- PROBLEM STATEMENT -
Copy out the entries below exactly as they stand, but only from the line containing "Add the cream" through the line containing "Task: Select the trend line drawing tool".

- DATASET CONTENT -
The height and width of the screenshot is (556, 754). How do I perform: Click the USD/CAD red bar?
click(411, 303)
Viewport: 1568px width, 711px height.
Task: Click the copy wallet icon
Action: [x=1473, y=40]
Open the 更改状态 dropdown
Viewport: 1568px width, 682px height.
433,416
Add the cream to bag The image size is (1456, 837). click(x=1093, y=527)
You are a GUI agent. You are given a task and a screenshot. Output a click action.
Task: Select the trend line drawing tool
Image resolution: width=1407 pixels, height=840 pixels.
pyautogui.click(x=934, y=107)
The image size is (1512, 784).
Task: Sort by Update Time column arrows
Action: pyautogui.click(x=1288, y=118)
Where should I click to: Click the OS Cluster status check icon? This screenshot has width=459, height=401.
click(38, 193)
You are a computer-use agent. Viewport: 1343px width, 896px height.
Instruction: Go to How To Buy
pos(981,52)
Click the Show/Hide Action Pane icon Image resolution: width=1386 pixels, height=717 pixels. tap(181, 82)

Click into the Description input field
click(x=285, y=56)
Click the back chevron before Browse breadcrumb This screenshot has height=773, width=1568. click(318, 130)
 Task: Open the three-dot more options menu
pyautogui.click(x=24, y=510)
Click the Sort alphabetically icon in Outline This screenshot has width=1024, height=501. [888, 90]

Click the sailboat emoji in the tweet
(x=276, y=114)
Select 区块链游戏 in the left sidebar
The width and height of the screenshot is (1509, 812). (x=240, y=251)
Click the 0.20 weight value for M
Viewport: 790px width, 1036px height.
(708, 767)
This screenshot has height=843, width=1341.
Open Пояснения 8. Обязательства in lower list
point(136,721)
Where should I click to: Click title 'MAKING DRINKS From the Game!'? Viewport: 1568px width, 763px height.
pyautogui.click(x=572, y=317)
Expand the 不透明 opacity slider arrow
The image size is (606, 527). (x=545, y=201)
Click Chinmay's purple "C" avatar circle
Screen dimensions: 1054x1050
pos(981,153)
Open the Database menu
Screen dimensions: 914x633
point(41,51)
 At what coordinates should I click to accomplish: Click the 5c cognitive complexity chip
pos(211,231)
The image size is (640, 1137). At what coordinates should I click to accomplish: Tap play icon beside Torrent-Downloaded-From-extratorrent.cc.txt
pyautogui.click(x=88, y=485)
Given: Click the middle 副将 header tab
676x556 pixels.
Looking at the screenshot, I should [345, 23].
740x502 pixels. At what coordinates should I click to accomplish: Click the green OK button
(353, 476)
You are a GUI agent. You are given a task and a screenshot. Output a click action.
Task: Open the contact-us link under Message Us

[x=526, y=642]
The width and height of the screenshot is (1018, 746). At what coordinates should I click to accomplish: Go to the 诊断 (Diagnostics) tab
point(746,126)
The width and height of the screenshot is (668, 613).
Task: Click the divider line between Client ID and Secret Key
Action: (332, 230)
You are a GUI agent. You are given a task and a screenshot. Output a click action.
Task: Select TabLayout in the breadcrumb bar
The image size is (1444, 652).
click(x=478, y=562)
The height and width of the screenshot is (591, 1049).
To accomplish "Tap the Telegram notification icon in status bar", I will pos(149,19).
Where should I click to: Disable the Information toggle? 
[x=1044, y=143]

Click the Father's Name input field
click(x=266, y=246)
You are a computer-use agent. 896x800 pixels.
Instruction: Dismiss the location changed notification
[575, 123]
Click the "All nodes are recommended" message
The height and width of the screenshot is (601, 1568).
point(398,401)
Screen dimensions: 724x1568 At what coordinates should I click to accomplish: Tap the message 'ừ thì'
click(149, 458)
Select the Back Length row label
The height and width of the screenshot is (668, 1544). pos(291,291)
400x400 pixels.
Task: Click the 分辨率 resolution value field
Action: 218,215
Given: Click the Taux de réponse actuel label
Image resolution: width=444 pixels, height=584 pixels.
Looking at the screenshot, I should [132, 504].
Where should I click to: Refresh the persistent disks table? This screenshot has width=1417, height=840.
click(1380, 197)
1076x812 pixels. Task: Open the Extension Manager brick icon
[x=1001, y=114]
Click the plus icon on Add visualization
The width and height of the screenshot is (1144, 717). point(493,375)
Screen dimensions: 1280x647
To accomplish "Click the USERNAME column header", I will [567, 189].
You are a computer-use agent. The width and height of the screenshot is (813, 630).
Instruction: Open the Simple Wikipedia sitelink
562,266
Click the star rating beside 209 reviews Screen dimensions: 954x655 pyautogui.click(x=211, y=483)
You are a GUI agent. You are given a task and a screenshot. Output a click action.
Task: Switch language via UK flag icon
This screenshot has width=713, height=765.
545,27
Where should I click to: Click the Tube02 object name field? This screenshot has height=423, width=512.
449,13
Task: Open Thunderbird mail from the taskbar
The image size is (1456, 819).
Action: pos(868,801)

- SOLUTION FOR THIS EXERCISE -
Add the cream to bag The image size is (1456, 837). click(x=1093, y=527)
You are a GUI agent. You are given a task and a screenshot. Output a click action.
Task: Select the trend line drawing tool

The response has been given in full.